(Word and item position data)
───

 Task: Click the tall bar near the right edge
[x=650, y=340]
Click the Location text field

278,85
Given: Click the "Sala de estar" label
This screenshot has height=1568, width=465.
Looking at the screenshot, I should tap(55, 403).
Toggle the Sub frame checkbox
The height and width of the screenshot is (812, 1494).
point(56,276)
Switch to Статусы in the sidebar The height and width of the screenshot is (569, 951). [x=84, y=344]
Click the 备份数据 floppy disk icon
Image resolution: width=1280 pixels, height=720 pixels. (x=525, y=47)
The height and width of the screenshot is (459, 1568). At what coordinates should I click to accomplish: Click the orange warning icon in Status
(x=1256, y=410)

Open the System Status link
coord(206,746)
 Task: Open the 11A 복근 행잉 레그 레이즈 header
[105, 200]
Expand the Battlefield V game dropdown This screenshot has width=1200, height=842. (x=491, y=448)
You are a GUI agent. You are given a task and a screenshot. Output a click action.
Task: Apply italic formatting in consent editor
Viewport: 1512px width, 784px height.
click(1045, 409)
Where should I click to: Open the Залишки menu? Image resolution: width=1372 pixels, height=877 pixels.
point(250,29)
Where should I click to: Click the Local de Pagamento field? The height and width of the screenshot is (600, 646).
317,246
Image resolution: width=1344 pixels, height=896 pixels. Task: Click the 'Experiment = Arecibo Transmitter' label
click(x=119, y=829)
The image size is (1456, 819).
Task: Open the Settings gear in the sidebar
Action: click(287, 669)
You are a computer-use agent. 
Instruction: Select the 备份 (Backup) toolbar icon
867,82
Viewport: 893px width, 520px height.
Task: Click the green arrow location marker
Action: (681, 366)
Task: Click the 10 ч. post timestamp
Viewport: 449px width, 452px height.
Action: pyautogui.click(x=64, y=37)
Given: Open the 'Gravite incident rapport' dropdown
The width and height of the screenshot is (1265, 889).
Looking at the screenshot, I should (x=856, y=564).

───

What needs to be done: Output the lines above as a JSON list of strings, with one string per line and no blank lines.

The answer:
[
  " Task: Click the tall bar near the right edge",
  "[x=650, y=340]",
  "Click the Location text field",
  "278,85",
  "Given: Click the \"Sala de estar\" label",
  "This screenshot has height=1568, width=465.",
  "Looking at the screenshot, I should tap(55, 403).",
  "Toggle the Sub frame checkbox",
  "The height and width of the screenshot is (812, 1494).",
  "point(56,276)",
  "Switch to Статусы in the sidebar The height and width of the screenshot is (569, 951). [x=84, y=344]",
  "Click the 备份数据 floppy disk icon",
  "Image resolution: width=1280 pixels, height=720 pixels. (x=525, y=47)",
  "The height and width of the screenshot is (459, 1568). At what coordinates should I click to accomplish: Click the orange warning icon in Status",
  "(x=1256, y=410)",
  "Open the System Status link",
  "coord(206,746)",
  " Task: Open the 11A 복근 행잉 레그 레이즈 header",
  "[105, 200]",
  "Expand the Battlefield V game dropdown This screenshot has width=1200, height=842. (x=491, y=448)",
  "You are a GUI agent. You are given a task and a screenshot. Output a click action.",
  "Task: Apply italic formatting in consent editor",
  "Viewport: 1512px width, 784px height.",
  "click(1045, 409)",
  "Where should I click to: Open the Залишки menu? Image resolution: width=1372 pixels, height=877 pixels.",
  "point(250,29)",
  "Where should I click to: Click the Local de Pagamento field? The height and width of the screenshot is (600, 646).",
  "317,246",
  "Image resolution: width=1344 pixels, height=896 pixels. Task: Click the 'Experiment = Arecibo Transmitter' label",
  "click(x=119, y=829)",
  "The image size is (1456, 819).",
  "Task: Open the Settings gear in the sidebar",
  "Action: click(287, 669)",
  "You are a computer-use agent. ",
  "Instruction: Select the 备份 (Backup) toolbar icon",
  "867,82",
  "Viewport: 893px width, 520px height.",
  "Task: Click the green arrow location marker",
  "Action: (681, 366)",
  "Task: Click the 10 ч. post timestamp",
  "Viewport: 449px width, 452px height.",
  "Action: pyautogui.click(x=64, y=37)",
  "Given: Open the 'Gravite incident rapport' dropdown",
  "The width and height of the screenshot is (1265, 889).",
  "Looking at the screenshot, I should (x=856, y=564)."
]